Formal vs Informal Sector
India's workforce is sharply divided between the formal (organised) and informal (unorganised) sectors:
- Formal / Organised Sector: Large enterprises registered under labour laws. Workers receive regular wages, Provident Fund (PF), ESI, paid leave, and job security. Employs only about 7% of the workforce.
- Informal / Unorganised Sector: Small enterprises, home-based work, street vending, agricultural labour. No social security, no job security. Employs approximately 93% of India's workforce.
Informalisation and Casualisation
Informalisation refers to the growing tendency of firms in the organised sector to hire workers on contract or casual basis to bypass labour laws (PF, ESI, job security provisions). Even as India's GDP has grown, the share of formal/regular employment has stagnated.
Casualisation is the shift from regular salaried employment to casual wage employment — workers are hired on a day-to-day basis with no security. This trend has worsened income inequality and vulnerability among workers.
MGNREGA (Mahatma Gandhi National Rural Employment Guarantee Act, 2005) guarantees 100 days of wage employment per year to rural households. Addresses seasonal unemployment and provides a social safety net.
Self Help Groups (SHGs) are community-based savings and credit groups, primarily for rural women. They promote microfinance and entrepreneurship, reducing dependence on moneylenders.
Key Concepts at a Glance
Measures
LFPR vs WPR
LFPR = (Labour Force / Working-Age Population) × 100. WPR = (Workers / Total Population) × 100. Labour Force = Employed + Unemployed. India's LFPR is low, especially for women (~22%).
Type of Unemployment
Disguised Unemployment
More workers employed in a job than needed. Marginal product of labour = 0. Common in Indian agriculture. If 5 workers do a job 2 can do, 3 are 'disguised' unemployed.
Labour Market Trend
Informalisation
Organised sector firms hire workers as contract/casual labourers to avoid labour laws (PF, ESI, job security). Formal employment share has stagnated despite economic growth.
Classification
Types of Unemployment
Structural: skill-job mismatch. Cyclical: business recession. Seasonal: agriculture off-season. Frictional: between jobs. Educated: graduate unemployment due to skill gaps.
Sample MCQs
1. Disguised unemployment is most common in:
- Manufacturing sector
- Service sector
- Agricultural sector ✓
- Information technology
In Indian agriculture, far more family members work on the land than are needed.

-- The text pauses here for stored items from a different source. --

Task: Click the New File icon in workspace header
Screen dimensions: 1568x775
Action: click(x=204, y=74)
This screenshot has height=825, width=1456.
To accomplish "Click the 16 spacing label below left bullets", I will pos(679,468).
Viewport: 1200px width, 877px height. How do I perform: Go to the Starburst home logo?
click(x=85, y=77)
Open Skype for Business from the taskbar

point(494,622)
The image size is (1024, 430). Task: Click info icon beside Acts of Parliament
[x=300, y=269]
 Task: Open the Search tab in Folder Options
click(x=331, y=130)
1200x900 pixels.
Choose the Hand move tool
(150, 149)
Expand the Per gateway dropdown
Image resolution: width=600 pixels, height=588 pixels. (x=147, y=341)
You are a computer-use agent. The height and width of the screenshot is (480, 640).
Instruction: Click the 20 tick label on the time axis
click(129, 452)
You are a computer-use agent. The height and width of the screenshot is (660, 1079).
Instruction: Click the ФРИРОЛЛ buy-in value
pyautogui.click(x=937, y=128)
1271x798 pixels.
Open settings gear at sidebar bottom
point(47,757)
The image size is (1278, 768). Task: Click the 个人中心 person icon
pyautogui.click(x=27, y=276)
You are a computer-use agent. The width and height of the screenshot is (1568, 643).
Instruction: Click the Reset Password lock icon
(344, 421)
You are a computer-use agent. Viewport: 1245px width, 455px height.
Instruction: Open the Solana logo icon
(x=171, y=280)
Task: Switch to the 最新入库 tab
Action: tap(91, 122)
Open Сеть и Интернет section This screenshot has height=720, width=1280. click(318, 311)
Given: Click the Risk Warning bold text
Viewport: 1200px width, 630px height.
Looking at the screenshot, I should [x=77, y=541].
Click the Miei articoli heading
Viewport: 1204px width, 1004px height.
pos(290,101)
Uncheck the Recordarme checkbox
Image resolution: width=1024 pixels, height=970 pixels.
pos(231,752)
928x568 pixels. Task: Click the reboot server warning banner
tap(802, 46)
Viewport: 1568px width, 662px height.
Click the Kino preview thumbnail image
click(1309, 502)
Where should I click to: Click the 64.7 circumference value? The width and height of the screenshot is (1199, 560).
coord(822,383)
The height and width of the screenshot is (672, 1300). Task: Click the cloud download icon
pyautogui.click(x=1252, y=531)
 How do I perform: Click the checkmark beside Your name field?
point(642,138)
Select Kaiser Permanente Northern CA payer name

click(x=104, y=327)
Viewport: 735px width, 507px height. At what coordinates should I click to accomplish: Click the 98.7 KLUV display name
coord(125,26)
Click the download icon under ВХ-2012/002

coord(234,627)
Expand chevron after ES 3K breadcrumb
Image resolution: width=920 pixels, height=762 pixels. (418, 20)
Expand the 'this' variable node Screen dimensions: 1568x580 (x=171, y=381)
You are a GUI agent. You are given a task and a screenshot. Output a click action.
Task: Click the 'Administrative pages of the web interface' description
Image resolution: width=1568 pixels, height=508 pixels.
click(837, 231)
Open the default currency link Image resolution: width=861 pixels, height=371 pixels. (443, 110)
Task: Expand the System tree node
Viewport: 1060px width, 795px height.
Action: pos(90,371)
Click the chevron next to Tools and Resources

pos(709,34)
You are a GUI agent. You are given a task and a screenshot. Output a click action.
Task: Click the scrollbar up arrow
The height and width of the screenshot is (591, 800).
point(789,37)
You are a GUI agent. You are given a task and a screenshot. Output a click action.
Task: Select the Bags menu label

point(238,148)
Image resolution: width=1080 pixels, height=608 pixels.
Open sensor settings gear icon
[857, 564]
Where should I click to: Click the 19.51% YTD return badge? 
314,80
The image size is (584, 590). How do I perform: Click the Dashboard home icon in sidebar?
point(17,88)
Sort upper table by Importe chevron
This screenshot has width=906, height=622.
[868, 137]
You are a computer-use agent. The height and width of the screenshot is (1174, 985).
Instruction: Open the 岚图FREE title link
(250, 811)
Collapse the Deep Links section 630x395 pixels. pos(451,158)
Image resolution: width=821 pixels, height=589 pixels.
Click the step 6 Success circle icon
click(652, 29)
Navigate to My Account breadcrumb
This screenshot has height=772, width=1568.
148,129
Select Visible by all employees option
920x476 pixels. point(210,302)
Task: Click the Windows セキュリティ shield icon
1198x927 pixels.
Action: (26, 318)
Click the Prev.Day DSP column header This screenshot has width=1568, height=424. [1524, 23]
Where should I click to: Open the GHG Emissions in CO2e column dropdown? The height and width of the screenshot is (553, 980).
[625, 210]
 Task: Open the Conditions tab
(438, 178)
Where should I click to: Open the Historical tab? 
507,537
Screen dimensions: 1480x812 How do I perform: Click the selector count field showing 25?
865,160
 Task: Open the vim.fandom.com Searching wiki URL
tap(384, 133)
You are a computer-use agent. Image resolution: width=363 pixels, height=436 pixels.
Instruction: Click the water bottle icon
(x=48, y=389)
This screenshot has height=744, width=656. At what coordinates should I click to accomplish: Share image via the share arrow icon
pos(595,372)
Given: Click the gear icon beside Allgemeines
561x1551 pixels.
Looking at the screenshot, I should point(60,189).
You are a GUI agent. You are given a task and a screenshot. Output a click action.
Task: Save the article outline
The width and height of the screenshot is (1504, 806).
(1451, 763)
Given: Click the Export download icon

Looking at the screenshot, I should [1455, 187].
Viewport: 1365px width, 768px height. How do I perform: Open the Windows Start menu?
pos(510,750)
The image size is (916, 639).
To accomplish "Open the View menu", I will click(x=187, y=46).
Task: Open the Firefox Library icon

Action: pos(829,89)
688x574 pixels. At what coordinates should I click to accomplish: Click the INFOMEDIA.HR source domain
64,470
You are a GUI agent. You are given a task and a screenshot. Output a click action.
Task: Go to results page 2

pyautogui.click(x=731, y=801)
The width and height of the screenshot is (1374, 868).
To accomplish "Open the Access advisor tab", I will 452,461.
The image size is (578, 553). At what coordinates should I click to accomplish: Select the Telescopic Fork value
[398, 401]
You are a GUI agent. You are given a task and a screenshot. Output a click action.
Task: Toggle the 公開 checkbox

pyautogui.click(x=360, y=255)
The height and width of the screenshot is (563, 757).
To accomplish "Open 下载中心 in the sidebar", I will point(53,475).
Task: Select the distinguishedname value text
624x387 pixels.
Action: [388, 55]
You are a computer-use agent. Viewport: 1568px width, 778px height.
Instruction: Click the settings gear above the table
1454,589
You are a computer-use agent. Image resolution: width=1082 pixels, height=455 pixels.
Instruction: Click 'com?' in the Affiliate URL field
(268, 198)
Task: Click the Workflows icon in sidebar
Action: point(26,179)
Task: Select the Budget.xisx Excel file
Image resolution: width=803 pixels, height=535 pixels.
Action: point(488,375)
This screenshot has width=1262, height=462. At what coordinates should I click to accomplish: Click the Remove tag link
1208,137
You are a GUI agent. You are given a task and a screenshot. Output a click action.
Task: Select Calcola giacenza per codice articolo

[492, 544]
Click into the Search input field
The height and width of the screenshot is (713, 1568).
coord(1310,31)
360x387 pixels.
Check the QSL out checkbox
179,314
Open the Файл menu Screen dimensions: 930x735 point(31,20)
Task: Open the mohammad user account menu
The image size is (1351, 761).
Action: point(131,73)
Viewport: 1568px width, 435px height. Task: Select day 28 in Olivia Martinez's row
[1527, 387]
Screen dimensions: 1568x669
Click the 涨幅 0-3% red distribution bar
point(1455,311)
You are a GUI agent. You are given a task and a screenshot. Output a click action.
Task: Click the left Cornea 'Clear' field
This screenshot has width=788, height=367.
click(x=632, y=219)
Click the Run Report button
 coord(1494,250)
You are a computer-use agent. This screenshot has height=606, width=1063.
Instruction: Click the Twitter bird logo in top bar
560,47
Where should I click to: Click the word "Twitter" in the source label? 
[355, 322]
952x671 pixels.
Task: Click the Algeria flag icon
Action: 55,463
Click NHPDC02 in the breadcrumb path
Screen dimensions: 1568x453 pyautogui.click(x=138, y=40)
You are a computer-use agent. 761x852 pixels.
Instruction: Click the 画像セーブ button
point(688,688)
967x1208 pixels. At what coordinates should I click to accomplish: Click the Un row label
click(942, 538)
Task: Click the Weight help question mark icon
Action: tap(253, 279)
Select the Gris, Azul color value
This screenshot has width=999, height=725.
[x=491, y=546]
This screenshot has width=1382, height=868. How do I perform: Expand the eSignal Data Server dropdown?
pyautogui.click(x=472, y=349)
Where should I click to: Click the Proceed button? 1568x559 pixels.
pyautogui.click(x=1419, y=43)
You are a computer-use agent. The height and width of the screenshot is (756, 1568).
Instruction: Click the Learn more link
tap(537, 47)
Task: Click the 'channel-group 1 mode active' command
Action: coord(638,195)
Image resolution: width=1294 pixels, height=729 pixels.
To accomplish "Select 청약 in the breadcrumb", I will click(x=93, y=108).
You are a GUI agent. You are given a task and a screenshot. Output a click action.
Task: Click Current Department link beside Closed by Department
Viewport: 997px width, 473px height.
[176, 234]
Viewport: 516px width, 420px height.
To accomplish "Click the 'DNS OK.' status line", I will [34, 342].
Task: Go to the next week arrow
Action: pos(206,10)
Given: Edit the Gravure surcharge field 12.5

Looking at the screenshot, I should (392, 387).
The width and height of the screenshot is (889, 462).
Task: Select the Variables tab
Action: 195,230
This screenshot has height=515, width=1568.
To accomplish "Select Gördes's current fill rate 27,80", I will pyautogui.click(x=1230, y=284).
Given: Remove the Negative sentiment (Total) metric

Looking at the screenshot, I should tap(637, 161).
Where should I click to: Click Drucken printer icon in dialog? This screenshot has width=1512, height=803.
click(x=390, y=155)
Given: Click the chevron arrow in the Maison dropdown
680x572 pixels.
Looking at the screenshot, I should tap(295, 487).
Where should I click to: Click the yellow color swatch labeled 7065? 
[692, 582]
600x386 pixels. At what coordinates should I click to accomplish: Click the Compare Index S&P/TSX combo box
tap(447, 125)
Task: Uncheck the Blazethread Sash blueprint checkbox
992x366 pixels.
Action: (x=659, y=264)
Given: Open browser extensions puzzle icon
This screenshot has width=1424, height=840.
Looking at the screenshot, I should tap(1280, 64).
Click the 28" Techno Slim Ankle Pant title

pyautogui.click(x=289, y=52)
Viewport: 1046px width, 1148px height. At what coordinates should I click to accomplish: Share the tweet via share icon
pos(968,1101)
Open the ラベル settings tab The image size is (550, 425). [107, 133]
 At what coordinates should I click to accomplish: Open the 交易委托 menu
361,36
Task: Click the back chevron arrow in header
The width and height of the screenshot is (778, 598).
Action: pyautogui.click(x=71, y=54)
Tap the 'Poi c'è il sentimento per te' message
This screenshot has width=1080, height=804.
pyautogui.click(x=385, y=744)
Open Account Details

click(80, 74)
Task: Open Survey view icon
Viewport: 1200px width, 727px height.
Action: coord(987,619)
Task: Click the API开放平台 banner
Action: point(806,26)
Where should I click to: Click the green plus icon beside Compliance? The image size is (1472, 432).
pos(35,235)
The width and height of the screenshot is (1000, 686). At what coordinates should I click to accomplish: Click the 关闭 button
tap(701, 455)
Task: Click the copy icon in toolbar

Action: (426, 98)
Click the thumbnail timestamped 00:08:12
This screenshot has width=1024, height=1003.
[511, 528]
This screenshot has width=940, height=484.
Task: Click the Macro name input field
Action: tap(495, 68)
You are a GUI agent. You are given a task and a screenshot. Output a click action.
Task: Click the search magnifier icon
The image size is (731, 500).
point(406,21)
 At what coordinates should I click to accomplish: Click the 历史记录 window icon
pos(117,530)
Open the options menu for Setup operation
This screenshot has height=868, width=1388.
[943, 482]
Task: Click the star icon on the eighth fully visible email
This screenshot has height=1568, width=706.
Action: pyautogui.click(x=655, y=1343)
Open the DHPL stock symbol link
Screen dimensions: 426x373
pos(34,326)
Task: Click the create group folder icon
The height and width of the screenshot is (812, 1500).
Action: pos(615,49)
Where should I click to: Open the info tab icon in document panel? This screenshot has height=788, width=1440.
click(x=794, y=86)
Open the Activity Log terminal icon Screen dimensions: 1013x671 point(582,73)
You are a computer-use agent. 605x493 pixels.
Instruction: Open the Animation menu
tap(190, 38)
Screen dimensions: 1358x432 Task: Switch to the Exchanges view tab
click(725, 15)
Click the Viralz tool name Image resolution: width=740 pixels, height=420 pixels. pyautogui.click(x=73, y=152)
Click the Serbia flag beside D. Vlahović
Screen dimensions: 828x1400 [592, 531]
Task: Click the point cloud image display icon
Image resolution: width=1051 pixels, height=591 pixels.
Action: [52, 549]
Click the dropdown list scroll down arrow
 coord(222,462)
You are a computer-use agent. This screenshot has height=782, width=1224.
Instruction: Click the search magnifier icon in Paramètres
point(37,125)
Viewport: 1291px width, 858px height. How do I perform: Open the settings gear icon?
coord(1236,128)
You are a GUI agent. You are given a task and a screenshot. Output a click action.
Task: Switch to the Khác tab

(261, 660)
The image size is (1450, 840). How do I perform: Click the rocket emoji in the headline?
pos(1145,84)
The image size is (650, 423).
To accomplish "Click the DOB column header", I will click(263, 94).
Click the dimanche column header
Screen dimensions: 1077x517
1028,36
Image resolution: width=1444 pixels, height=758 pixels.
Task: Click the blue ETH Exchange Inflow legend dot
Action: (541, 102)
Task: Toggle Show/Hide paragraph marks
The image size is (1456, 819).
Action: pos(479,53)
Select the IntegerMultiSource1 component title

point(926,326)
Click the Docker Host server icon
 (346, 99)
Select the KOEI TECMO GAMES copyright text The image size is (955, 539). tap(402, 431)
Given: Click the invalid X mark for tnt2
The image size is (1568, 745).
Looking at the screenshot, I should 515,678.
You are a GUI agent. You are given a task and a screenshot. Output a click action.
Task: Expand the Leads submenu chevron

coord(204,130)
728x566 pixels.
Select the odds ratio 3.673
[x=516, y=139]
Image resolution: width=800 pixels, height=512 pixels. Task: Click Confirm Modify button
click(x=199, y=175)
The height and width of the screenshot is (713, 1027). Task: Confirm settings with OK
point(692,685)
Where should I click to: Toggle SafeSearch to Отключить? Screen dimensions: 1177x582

Removing some would not reduce output — their marginal product is zero. This is disguised unemployment.
2. Informalisation of the workforce refers to:
- Growth of the IT sector
- Increasing share of contract/casual workers even in the organised sector ✓
- Decline of agriculture
- Growth of formal employment
Informalisation means organised-sector firms are increasingly hiring workers on contract/casual terms to avoid labour law obligations, blurring the formal–informal boundary.
3. (Numerical) Total working-age population = 80 crore. Labour force = 44 crore. How many are unemployed if WPR = 52%?
- 2.4 crore ✓
- 36 crore
- 44 crore
- 3.6 crore
Workers = WPR × Total population = 52% × 80 cr = 41.6 cr. Labour force = 44 cr. Unemployed = Labour force − Workers = 44 − 41.6 = 2.4 crore.